Exergue n° 25

 

« Boileau entreprend une promenade dans une galerie de portraits, l'art de La Fontaine refond les portraits achevés - Boileau accumule les paradigmes, La Fontaine a le souci des métamorphoses enchaînées. Tel ce sculpteur français du XVIIIe siècle qui a créé le bassin de marbre de Karlsbad, La Fontaine est capable de représenter Daphné au moment même de sa métamorphose en laurier. »

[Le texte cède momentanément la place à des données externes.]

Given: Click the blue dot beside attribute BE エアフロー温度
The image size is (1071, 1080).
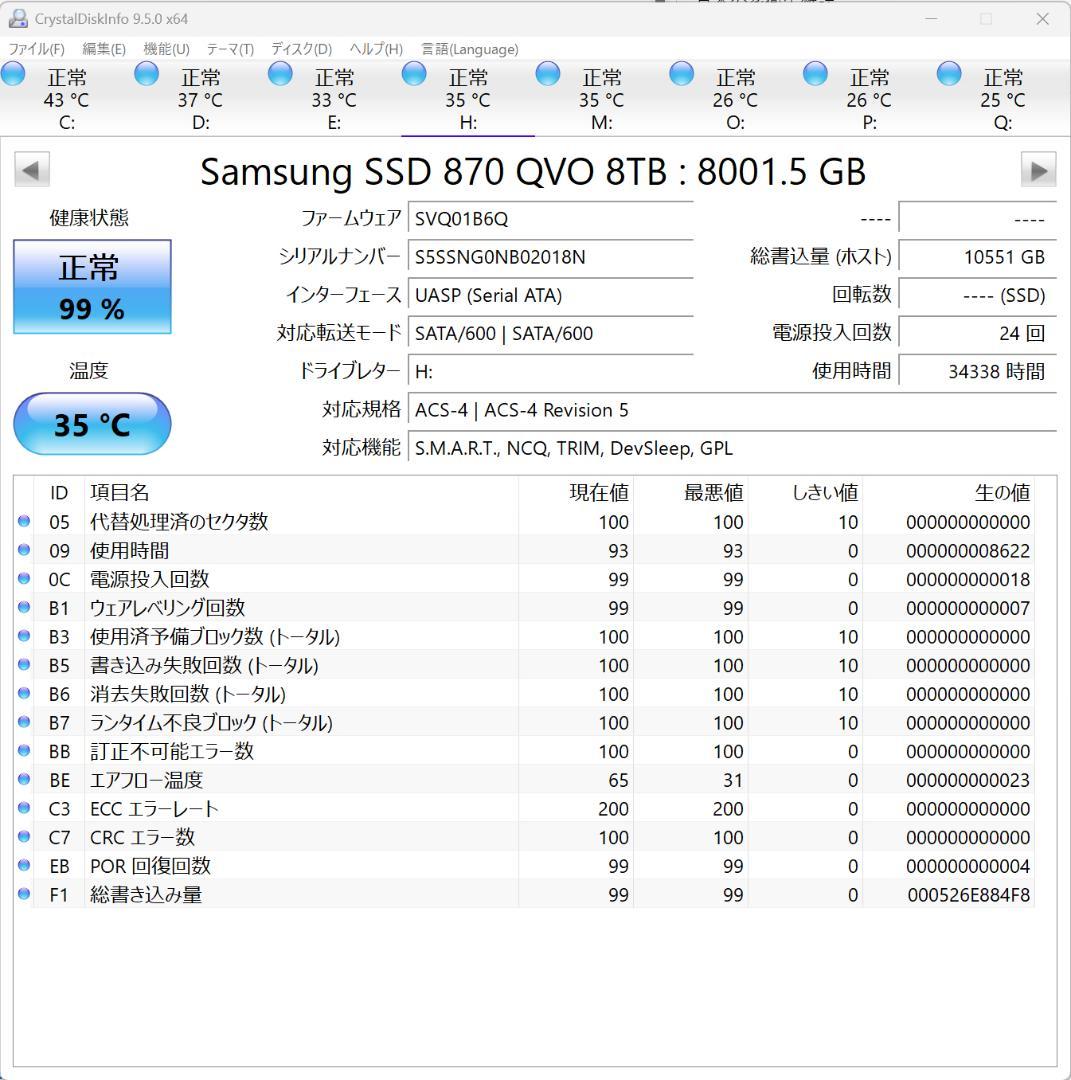Looking at the screenshot, I should point(23,780).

 Leo Spitzer, « L’art de la transition chez La Fontaine », Etudes de style,
Paris, Gallimard, 2005, p.196. 

 
 



Antoine Pignot

03/03/2012

La Fontaine, poète des transitions habiles et du glissement imperceptible, et lecteur passionné d’Ovide et de L’Arioste, semble avoir dérobé à la magicienne Alcine sa baguette et son pouvoir de transformer. Mutatis mutandis, il ne pétrifie pas. En un sens, ses transitions, telles qu’elles ont été analysées par Spitzer, ne sont pas transitoires, cumulatives d’univers et de représentations. Elles sont, au cœur même de la merveille, la sève du laurier qui coule dans un corps encore frémissant d’humanité, un pouvoir de circulation et d’échange cultivé sous la forme du saisissement et de l’art caché.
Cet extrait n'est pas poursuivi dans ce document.